To-do list:
(1) Name the standardized test and the two courses mentioned in the blog post about college placement.
(2) Carry on the blog post about college placement and the unposted journal entry, picking up right after its last sentence.

Document segment:
⟨

Take that in your pipe and smoke it

Jun 12, 2007 10:11

So I got a letter from Lesley last night informing me that based on my SAT scores I'm taking English Composition and Quantitative Reasoning which means........I'M NOT IN THE LOWEST ENGLISH OR MATH CLASS. THEY OFFER. This might be the first time in ages, it's quite amazing.

So um....I had a whole livejournal entry written, ready to post the day after graduation about my life over the past 6 months. I'm not chickening out but, after reading it again, I realized it was much more bitter and hostle than I ever intended.

Here's the most important part:

I never gave it up. I suppose this is anyone’s confirmation that I am in fact an addict and if it weren’t for my belief in the theory it isn’t physically possible, then I’d say this is really really good evidence. There’s very little to say on the matter. I suppose you’re looking for something like “the sweet slow burn was just a temptress I couldn’t resist” or “my nights were lonely and cold without it” but you won’t find that here. I just enjoy it.

⟩

Supplied information:
⟨

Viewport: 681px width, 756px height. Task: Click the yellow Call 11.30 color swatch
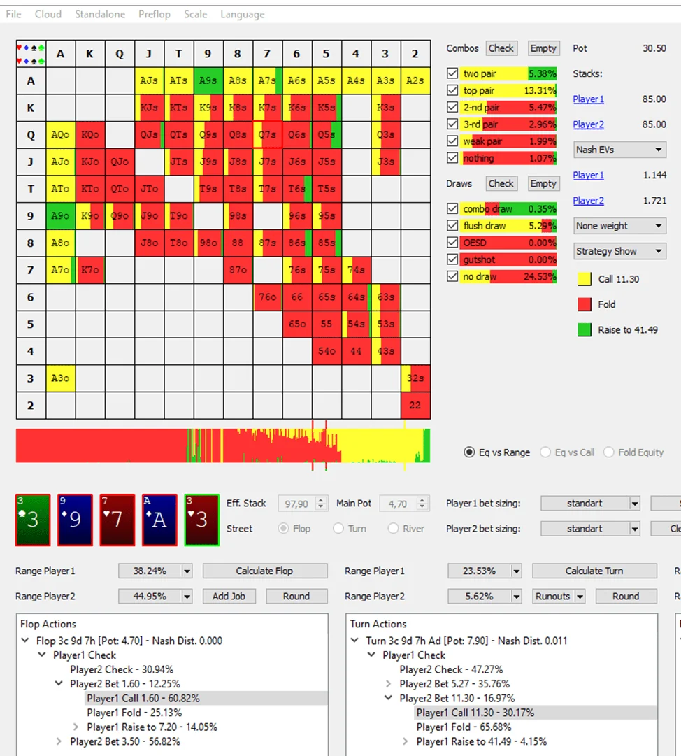[585, 279]
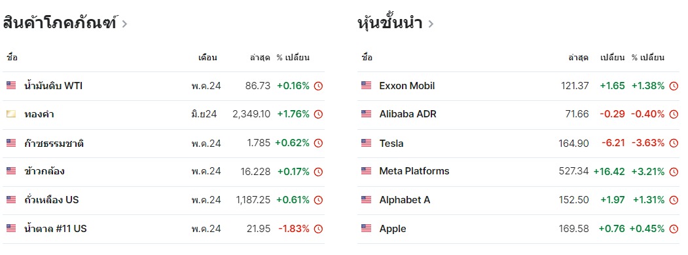Open the ก๊าซธรรมชาติ commodity link
This screenshot has height=255, width=688.
[54, 144]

⟩

Responses in order:
(1) SAT, English Composition, Quantitative Reasoning

(2)
Well there you go, dont hate me. The lying was the worst part. So basically I'm asking for your forgiveness either because I've been lying to you for 6 months or you're disappointed in me, which ever applies. Just know I'm not disappointed in myself and if I could go back and tell myself not to take that first hit, I wouldnt change a single thing.

Cheers.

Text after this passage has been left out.